Una fiera en la Casa Blanca

Escrito por  Ago 03, 2018

Mucho cuidado deben tener los negociadores mexicanos del Tratado de Libre Comercio de América del Norte –incluido un representante del próximo presidente, Andrés Manuel López Obrador– que en estos días se reúnen en Washington con sus contrapartes de Estados Unidos.

La urgencia del presidente del país vecino, Donald Trump, por avanzar en la renegociación de ese pacto comercial, debido a su precaria posición ante la proximidad de la elección intermedia estadunidense –pues lo persiguen los escándalos y la falta de resultados–, lo ha llevado a convocar a México, pero no a Canadá, a estas conversaciones para tratar de alcanzar acuerdos ya.

Su estrategia ha sido clara desde un principio. Trump sigue el consejo de Maquiavelo al príncipe: “divide y vencerás”. El presidente de Estados Unidos busca entrevistarse sólo con los mexicanos, en ausencia de los canadienses, porque de esa manera puede centrar toda su presión en uno solo de sus socios –el que considera más débil, por cierto–, para lograr lo que se propone.

Luego, cuando este acuerdo ya haya sido alcanzado con uno de los dos, será más fácil obligar al otro a aceptarlo.

El magnate busca aumentar el porcentaje estadunidense en la producción final de vehículos en la región e introducir la cláusula que obligaría a poner fin al Tratado cada cinco años.

Los medios noticiosos informaron ayer que, en opinón del jefe de la oficina mexicana en la representación del TLC en Otawa, Guillermo Malpica, Estados Unidos y México se acercan a un acuerdo sobre las reglas de contenido regional en los autos que se producen en nuestro país y que luego entran al vecino. Ello es así porque gobierno estadunidense “comenzó a mostrar más flexibilidad la semana pasada” en ese y en otros puntos de las negociaciones.

Pero, ¿por qué el gobierno de Trump se puso más flexible con su socio mexicano, al que tanto ha vituperado sin razón? No será sólo porque el magnate amaneció de buen humor, si bien sus cambios de estado de ánimo explican los golpes de timón que un día sí y otro también da a las políticas de la Casa Blanca.

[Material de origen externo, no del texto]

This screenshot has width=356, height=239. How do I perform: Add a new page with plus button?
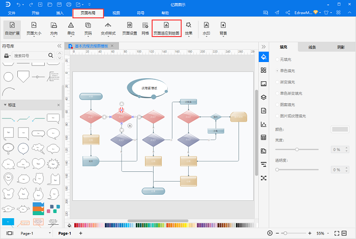pyautogui.click(x=80, y=233)

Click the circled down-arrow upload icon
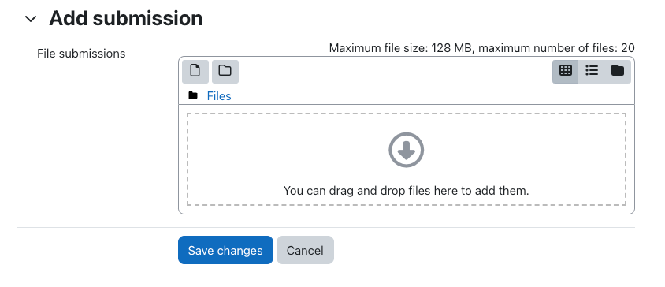point(407,150)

Ese cambio de actitud y esa premura con toda seguridad obedecen a la pretensión de cerrar un acuerdo con México en ausencia de Canadá.

Así que no estaría de más un exceso de precaución. Trump está cada día más acorralado; lo persiguen las consecuencias de su guerra comercial con China y los reclamos de sus productores agrícolas, que ya empezaron a perder dinero a consecuencia de ella. Y lo persigue también el escándalo de la investigación de la intervención rusa en la elección que lo llevó al poder.